Andrea Luppi, McGill University
Andrea I. Luppi, S. Parker Singleton, Justine Y. Hansen, Keith W. Jamison, Danilo Bzdok, Amy Kuceyeski, Richard F. Betzel & Bratislav Misic. Contributions of network structure, chemoarchitecture and diagnostic categories to transitions between cognitive topographies. Nature Biomedical Engineering 8, 1142–1161 (2024).
Understanding how the brain’s network architecture shapes its capacity to transition between different states
To support the diversity of human cognitive functions, such as learning, thinking, reasoning, remembering, problem solving, decision making, and attention, brain regions flexibly form and dissolve connections on the fly. How is the brain’s capacity to transition between different functional configurations shaped by brain network architecture? Andrea Luppi, working in Bratislav Misic’s lab at McGill University and the Montreal Neurological Institute, investigated this question using engineering principles of network control to simulate transitions between behaviourally derived brain states. They identified >100 cognitively relevant brain states in a data-driven manner, corresponding to activation patterns aggregated over 14,000 fMRI studies from a large collaborative database called NeuroSynth, and effectively mapped how brain network organization and chemoarchitecture interact to manifest these brain states. By leveraging large-scale databases of network structure, functional activation and neurotransmitter systems, the present work provides an integrative framework for the systematic exploration of the full range of possible transitions between experimentally defined brain states. This systematic approach allowed the researchers to discover the key role of the brain’s wiring diagram in supporting flexible transitions with high energetic efficiency, and how this efficiency can be disrupted by disease and restored by targeted pharmacology.

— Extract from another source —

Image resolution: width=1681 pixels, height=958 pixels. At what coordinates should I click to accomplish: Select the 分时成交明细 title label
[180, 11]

Specifically, Luppi and colleagues discovered that the network architecture of the human connectome enables transitions between brain states at lower energetic cost than 1000s of alternative wiring schemes. They then systematically modelled how transitions could be impacted by changes in brain architecture associated with 11 neurological, psychiatric and neurodevelopmental disorders from 17,000 patients in the ENIGMA database (a large collaborative brain imaging database). They found systematic relationships between brain abnormality and transitions towards brain states supporting memory and language, providing a mechanistic link between anatomical changes and cognitive symptoms.

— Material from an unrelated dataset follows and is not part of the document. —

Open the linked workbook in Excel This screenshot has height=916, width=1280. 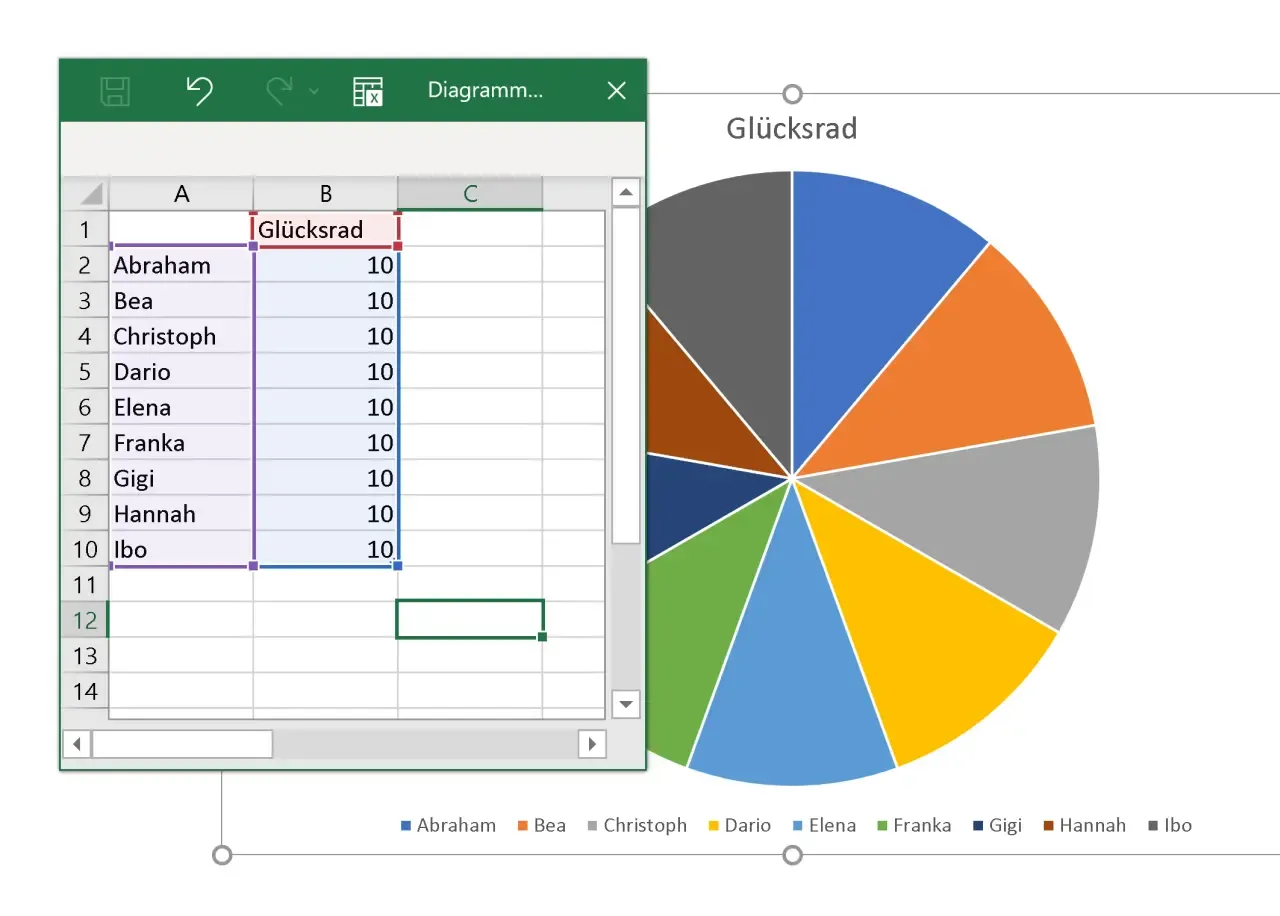(x=368, y=91)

Finally, they leveraged the largest available database of neurotransmitter receptor expression in the human brain in vivo (18 receptor and transporter maps from >1,200 PET scans) to predict the effects of pharmacological interventions. The transporters and receptors of dopamine, a key neurotransmitter, emerged as well positioned to facilitate many desired brain transitions – consistent with their engagement by drugs used to treat attention deficit. Crucially, this model also highlighted other receptors as suitable targets to achieve specific brain states.

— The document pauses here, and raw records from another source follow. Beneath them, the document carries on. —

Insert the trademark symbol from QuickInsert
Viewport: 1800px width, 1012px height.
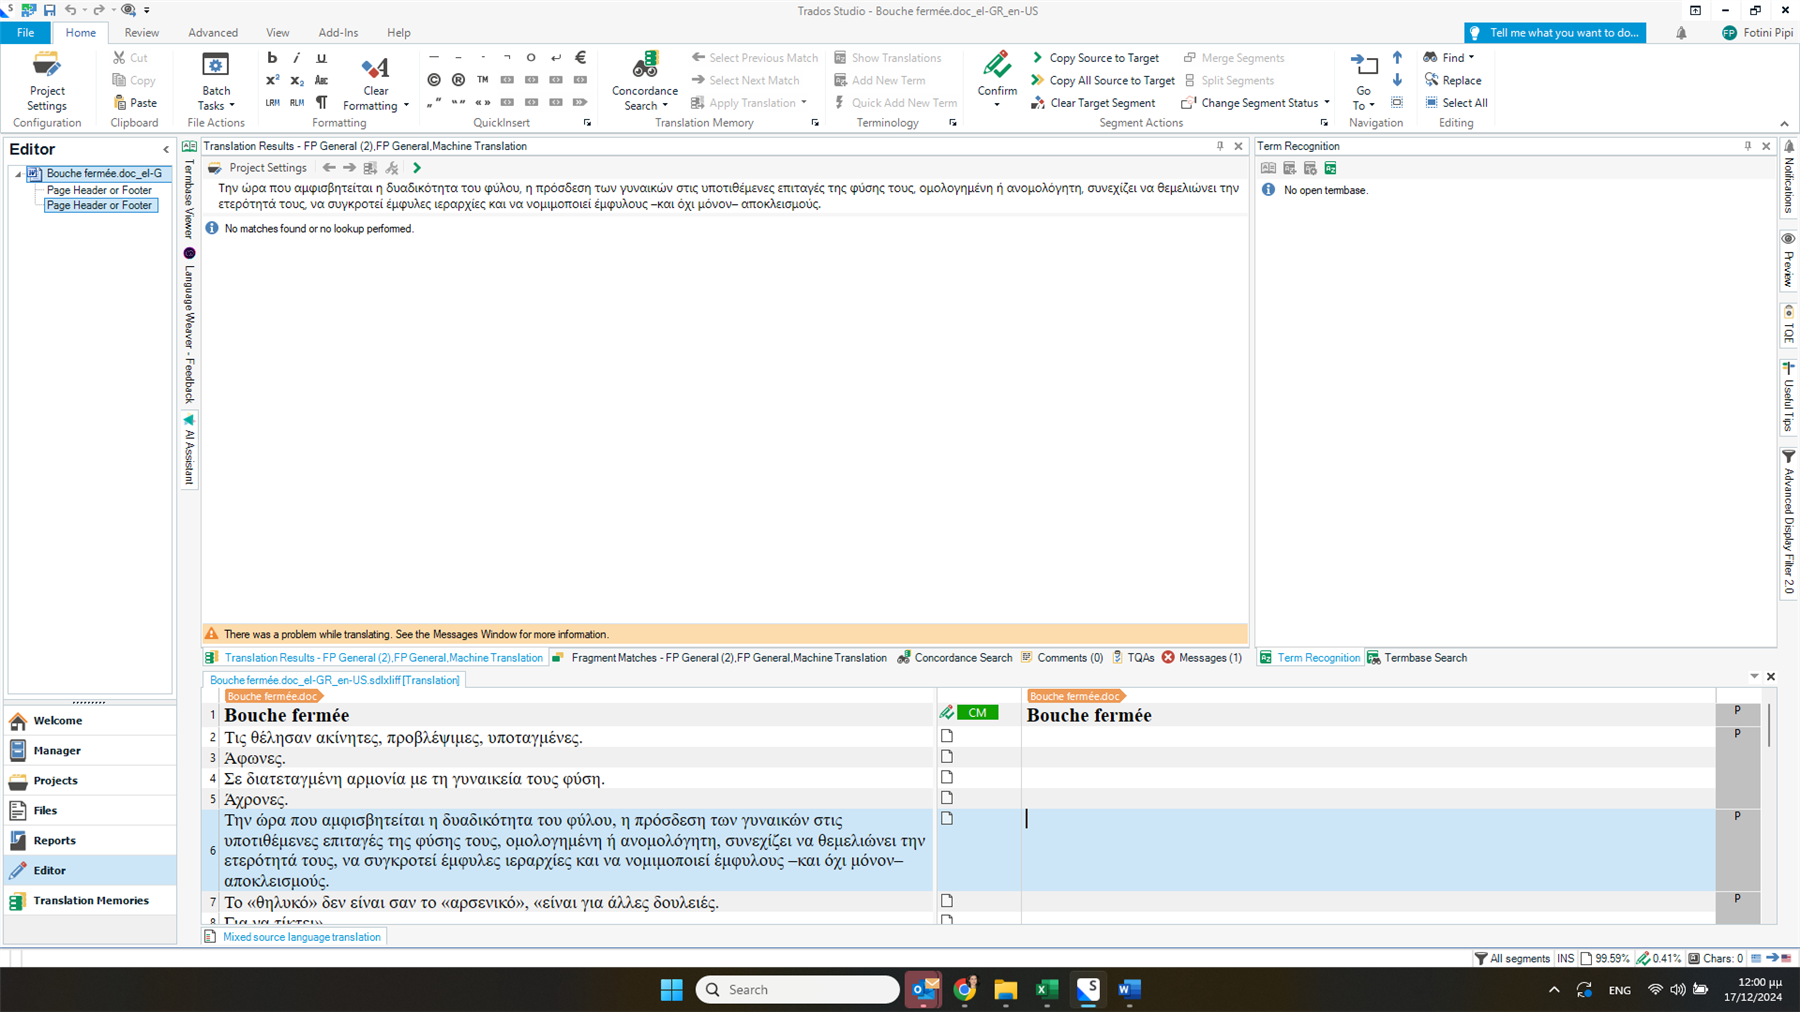click(x=483, y=78)
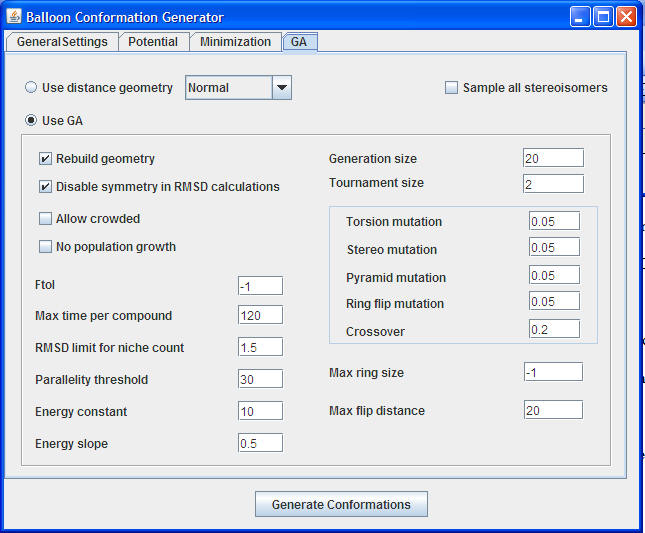Edit the Max flip distance field
The width and height of the screenshot is (645, 533).
pyautogui.click(x=552, y=410)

The predictions generated by this model have numerous potential clinical and non-clinical applications. This model is not merely descriptive, but mechanistic: it provides explicit, testable predictions about which cognitive transitions should be easier or harder. In this study, the researchers successfully predicted participants’ task-switching difficulty in the scanner, given credence to the proposed model. They have made their computational model fully available online, making it straightforward for other researchers to customise it with brain maps representing additional cognitive states of interest, or brain networks from individual patients.
About Andrea Luppi
A native of Italy, Dr Andrea Luppi performed this work as a post-doctoral researcher at the Montreal Neurological Institute, McGill University. His leading role in this work is reflected in his position as both first author and corresponding author. He was involved in all aspects of the study, from conception to execution. Andrea is currently a Wellcome Trust Research Fellow at the University of Oxford, and Research Fellow of St John’s College, Cambridge.
Source of funding
Dr Luppi was supported by the Molson Neuro-Engineering Fellowship of the Montreal Neurological Institute, and FRQNT Strategic Clusters Program (2020-RS4-265502—Centre UNIQUE—Union Neuroscience and Artificial Intelligence—Quebec) via the UNIQUE Neuro-AI Excellence Scholarship.